* Data supplied *

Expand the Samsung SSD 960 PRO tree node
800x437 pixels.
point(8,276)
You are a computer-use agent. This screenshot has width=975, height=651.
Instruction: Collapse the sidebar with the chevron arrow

* Your task *
Every record, from the first to the last, should be transcribed exactly.

* Your response *
Expand the Samsung SSD 960 PRO tree node
800x437 pixels.
point(8,276)
You are a computer-use agent. This screenshot has width=975, height=651.
Instruction: Collapse the sidebar with the chevron arrow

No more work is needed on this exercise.